> [Extract provided]:
[Begin]

# My little nudist



## JustDressageIt (Oct 4, 2007)

He's so cute - nice cooler!!! I want more pics....


----------



## english_rider144 (Sep 12, 2008)

aww! i wanna see more =] hes such a good boy.


----------



## Skyhuntress (Sep 9, 2008)

haha, so cute


----------



## my2geldings (Feb 18, 2008)

He was absolutely fantastic with his bath. I started off with his foot and worked my way up his leg then once I got to his shoulder just went for it and he was absolutely fantastic.
For clipping tho he really didn't like it. He was great with his neck, never even flinched but wasn't impressed with his body. We ended up using the stud chain for the last half of it BUT after 2 good reminders with it and letting him know he had to at least try to be good boy, he did pretty good. Considering it was his first time for 2 big things, I am quite happy with him but thankful I started all this at a fairly young age. He would have been one big horse to handle next year.


----------



## english_rider144 (Sep 12, 2008)

how big is he now? how tall?


----------



## my2geldings (Feb 18, 2008)

He was sticked last week at 15'1hh and he is 1 year and 8 months so he's going to be one big boy.


----------



## Moxie (May 28, 2008)

Aw... He's so cute.


----------



## my2geldings (Feb 18, 2008)

You should have been there to say the same thing when we had to use a stud chain on him.


----------



## SallyJane (Feb 9, 2009)

Awh! Bald is beautiful (well, hes not quite bald) :lol:

Gorgeous


----------



## english_rider144 (Sep 12, 2008)

hes going to be a big boy! I cant wait until hes all grown and we can see pics of you riding =]


----------



## XxXequinegrlXxX (May 24, 2008)

man u gotta stop showing the little ****** off.. cuz ya never know.. i may just drive on over to canada and still him.. sense ya know he was like perfect getting on the trailer too !!!


----------



## my2geldings (Feb 18, 2008)

XxXequinegrlXxX said:


> man u gotta stop showing the little ****** off.. cuz ya never know.. i may just drive on over to canada and still him.. sense ya know he was like perfect getting on the trailer too !!!



hmmm....I should have thought of that when I "trained" him to load...:?


----------



## XxXequinegrlXxX (May 24, 2008)

yes you should have !!


----------



## my2geldings (Feb 18, 2008)

*New pics from this morning*

Here are some new photos from this morning. Tried to get them from an angle where you can actually see his clip. Here is in his paddock all dressed up.


----------



## my2geldings (Feb 18, 2008)

*one more*


----------



## english_rider144 (Sep 12, 2008)

god hes a good looking boy =]


----------



## XxXequinegrlXxX (May 24, 2008)

see there ya go again with the pictures!!!!


----------



## Iluvjunior (Feb 15, 2009)

lol hes adorable i want him im gonna steal him lol


----------



## my2geldings (Feb 18, 2008)

[End]

> [Problems]:
A) Repeat the passage of the horse forum thread starting with "## Skyhuntress (Sep" and going on through "was absolutely fantastic.", word for word.
B) Using the horse forum thread, decide whether each statement agrees with it: (i) The horse flinched while his neck was being clipped. (ii) The horse measured 15'1hh at 1 year and 8 months of age. (iii) The bath began at the horse's shoulder. Answer yes or no for each, quoting the words that decide it.
The entries that follow come from a separate source and are not part of the horse forum thread.

> [Information shown]:
[Begin]

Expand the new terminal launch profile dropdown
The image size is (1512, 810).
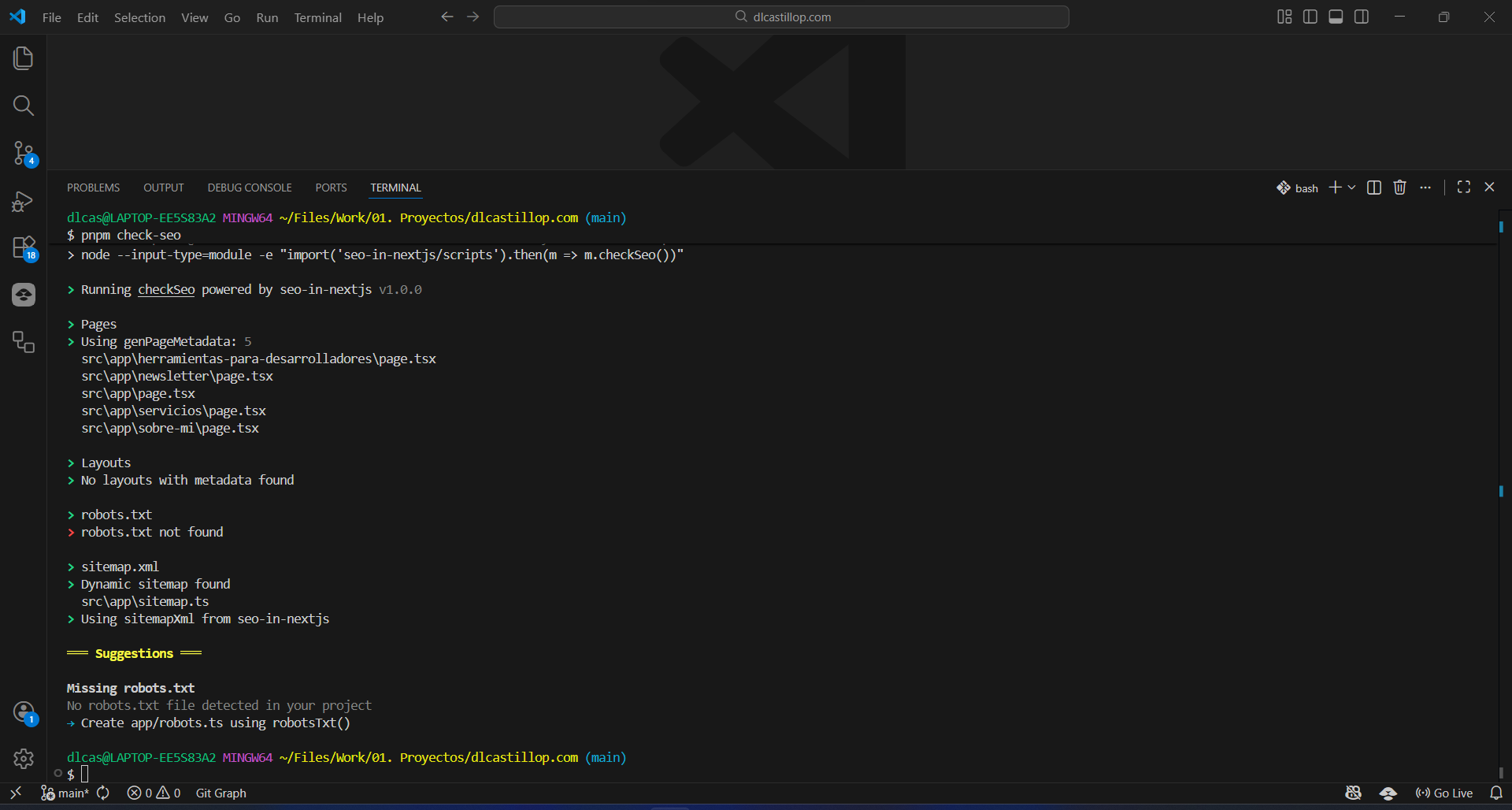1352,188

[End]
[Begin]

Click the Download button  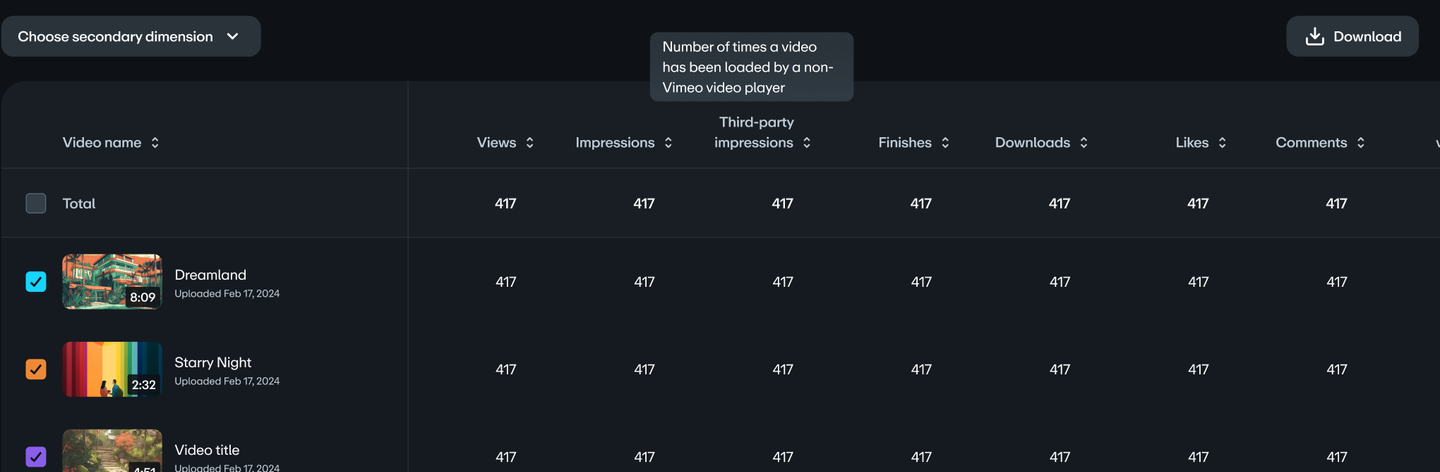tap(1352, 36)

[End]

> [Worked solutions]:
A)
## Skyhuntress (Sep 9, 2008)

haha, so cute


----------



## my2geldings (Feb 18, 2008)

He was absolutely fantastic with his bath. I started off with his foot and worked my way up his leg then once I got to his shoulder just went for it and he was absolutely fantastic.

B)
(i) No: "He was great with his neck, never even flinched"
(ii) Yes: "He was sticked last week at 15'1hh and he is 1 year and 8 months"
(iii) No: "I started off with his foot and worked my way up his leg"